The panel’s chairman, Professor Stephen Miller, said: “The panel regards your behaviour in entering false data onto patient records when you had not carried out any examinations, and the sustained period over which you maintained this falsehood, as representing a particularly serious departure from the standards of behaviour which the public is entitled to expect from its doctors.

“It has also found that your clinical deficiencies constituted a deplorable breach of medical standards.

“The panel has already noted that these breaches may have put patient safety at risk, have undermined the reputation of the profession and have left the panel concerned as to whether there may be residual risks of repetition of your dishonesty.”

According to its website, Dovecote Residential Home looks after people with Down Syndrome, epilepsy, head and brain injury, and speech and visual impairment.

Annual health checks are offered to people with a learning disability because they are more likely to develop health conditions and generally die at a younger age than the rest of the population.

The checks were introduced in 2009 and GPs receive £100 for each check they carry out.

Speaking after the hearing, David Congdon, head of campaigns and policy for the Mencap charity, said health checks for people with learning disabilities were vital and saved lives.

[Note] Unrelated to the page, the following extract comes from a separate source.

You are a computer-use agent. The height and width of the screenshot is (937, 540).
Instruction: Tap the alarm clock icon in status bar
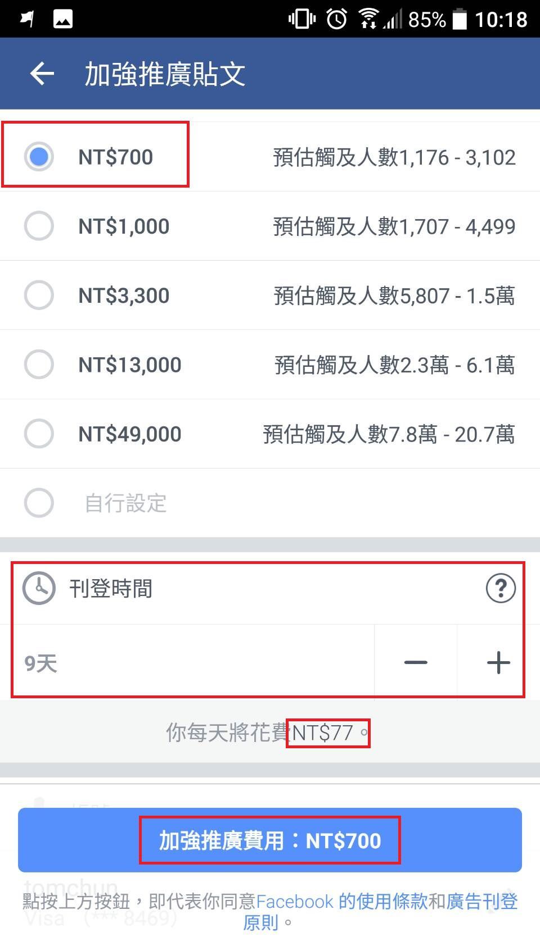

“All the evidence shows that health checks are hugely valuable and can help uncover a lot of hidden health problems,” he said.

“As doctors are paid an additional sum to carry out this service it’s important that they get it right.

“This will not only ensure that health inequalities for people with learning disabilities are effectively tackled but also help prevent further abuses of the system.”

Professor Miller said there was no suggestion of any other dishonesty or clinical failings on the part of Dr Mayer and his actions had been out of character.

Dr Trevor Mills, medical director for NHS Nottingham City and Nottinghamshire County, reassured patients at the Bull Farm surgery that GP services will continue as normal.

He said: “The surgery will remain open and accessible to all patients during usual opening hours. Out of hours cover is also available by calling the surgery’s usual number.”